[Testo selezionato]
────────────────────────────────────────
Patch Adams riempie e incanta la Tripcovich

Il culto della vita, le beffe persino per la morte. Vestirsi da clown non implica dar adito a pagliacciate ma può a volte definire un percorso disegnato da amore, desiderio di pace e sostegno al prossimo. Insomma, quello che per molti è una utopia per Patch Adams è la vera rivoluzione. Il più celebre clown senza circo ha fatto tappa anche a Trieste, alla Sala Tripcovich, ospite del tour nazionale “Centodieci è Ispirazione”, il ciclo di incontri targato Mediolanum Corporate University, progetto a carattere educativo incentrato sul contatto, più o meno diretto, con personalità in auge tra i vari campi, dalla scienza alla politica. Medico, statunitense, un paio di divorzi e settant’anni portati con disinvoltura - al pari della mise sfoggiata non solo sul palco ma anche a zonzo per piazza Unità, look che ricorda la prima Lady Gaga e un arlecchino da avanspettacolo - Patch Adams cuce il suo passato con qualche tentativo di suicidio abbozzato durante l’adolescenza e con il ricordo di alcuni conseguenti ricoveri nei reparti psichiatrici, forse i prodromi benevoli della “follia” poi tradotta nel suo percorso di medico e benefattore. Allergico ai computer, contrario ai selfie, refrattario alle interviste dirette. C’è da chiedersi come possa comunicare ma Patch Adams, proprio in avvio dello spettacolo, ricorda al pubblico che da anni risponde a tutti in forma rigorosamente cartacea, purché redatta in un chiaro inglese.
Teatro affollato, nasi di gomma rossi sparsi ovunque. Il mentore della clownterapia entra subito nella parte e addomestica facilmente un pubblico “affamato” di catarsi e di una buona novella, e lo fa dispensando racconti, suggestioni, immagini e ideali: «Quando decisi di divenire uno strumento per la cura del prossimo - ha sottolineato Patch Adams - puntai a sei elementi fondamentali per la riuscita, come essere amorevole, divertente, collaborativo, creativo, sollecito e divertente».
────────────────────────────────────────
[Materiale estratto]
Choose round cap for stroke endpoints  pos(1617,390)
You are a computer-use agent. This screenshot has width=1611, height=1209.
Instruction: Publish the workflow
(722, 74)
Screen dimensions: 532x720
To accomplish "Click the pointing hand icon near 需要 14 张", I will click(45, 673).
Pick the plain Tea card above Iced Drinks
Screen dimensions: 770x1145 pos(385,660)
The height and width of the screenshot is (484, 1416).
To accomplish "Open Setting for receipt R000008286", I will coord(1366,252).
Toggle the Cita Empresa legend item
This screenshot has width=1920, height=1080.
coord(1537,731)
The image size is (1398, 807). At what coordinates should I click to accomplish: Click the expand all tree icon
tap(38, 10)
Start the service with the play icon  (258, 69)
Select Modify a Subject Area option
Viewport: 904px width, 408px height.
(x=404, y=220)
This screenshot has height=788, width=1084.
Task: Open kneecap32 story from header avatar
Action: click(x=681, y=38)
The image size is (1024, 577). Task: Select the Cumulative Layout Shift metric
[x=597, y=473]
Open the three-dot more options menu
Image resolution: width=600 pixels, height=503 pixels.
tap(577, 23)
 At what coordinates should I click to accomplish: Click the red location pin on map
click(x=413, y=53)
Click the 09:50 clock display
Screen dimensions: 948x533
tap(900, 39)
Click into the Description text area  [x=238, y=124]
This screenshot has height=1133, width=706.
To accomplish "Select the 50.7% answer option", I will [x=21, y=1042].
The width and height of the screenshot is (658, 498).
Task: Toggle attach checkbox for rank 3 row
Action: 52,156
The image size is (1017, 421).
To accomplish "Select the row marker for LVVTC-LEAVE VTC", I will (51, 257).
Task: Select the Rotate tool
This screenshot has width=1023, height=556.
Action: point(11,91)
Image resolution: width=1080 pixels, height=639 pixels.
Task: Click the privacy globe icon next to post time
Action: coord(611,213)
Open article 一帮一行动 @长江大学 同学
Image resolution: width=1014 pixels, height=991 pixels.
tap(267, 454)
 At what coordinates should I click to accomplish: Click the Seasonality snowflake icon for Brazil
────────────────────────────────────────
[Compiti dell'esercizio]
1/ Secondo l'articolo su Patch Adams, in quale forma e in quale lingua devono essere scritti i messaggi a cui lui risponde?
2/ Stabilisci se le affermazioni seguenti concordano con l'articolo su Patch Adams. Per ciascuna rispondi sì o no e cita le parole decisive del testo.
(a) A Trieste l'incontro si è tenuto alla Sala Tripcovich.
(b) Patch Adams è favorevole ai selfie.
(c) Il ciclo di incontri "Centodieci è Ispirazione" porta il marchio della Mediolanum Corporate University.
3/ Prosegui l'articolo su Patch Adams a partire dall'ultima frase riportata.

[Risposte all'esercizio]
1/ In forma rigorosamente cartacea, redatti in un chiaro inglese.

2/
(a) Sì: «ha fatto tappa anche a Trieste, alla Sala Tripcovich».
(b) No: «contrario ai selfie».
(c) Sì: «il ciclo di incontri targato Mediolanum Corporate University».

3/
Questa la formula del Patch Adams pensiero, temi tradotti da una quarantina di anni oramai, sulla base di progetti di cura alternativa basati sul dialogo, l’ascolto, l’empatia e, fatto sì rivoluzionario, l’assenza di costi per il paziente. Serata nel complesso vivace e non poteva essere altrimenti, nonostante qualche passaggio (come l’abbracciarsi e abbracciare il vicino) e qualche tinta decisamente “trash”, vedi lo sputo (autentico) lanciato sul palco all’indirizzo dell’America e del governo Reagan. La cartolina migliore? Il palco affollato dal pubblico festante e intento a ballare il rock’n’roll su un classico di Chuck Berry come “Johnny B. Goode”, una trama geniale che ha esaltato anche l’estemporanea destrezza di esponenti della scena amministrativa comunale.
E non è tutto. Patch Adams sfodera anche tinte escatologiche e prova a sgambettare la paura della morte vestendosi da Caronte giullare: «Se vi resta una settimana di vita - ha affermato - chiamatemi, sono il vostro uomo...».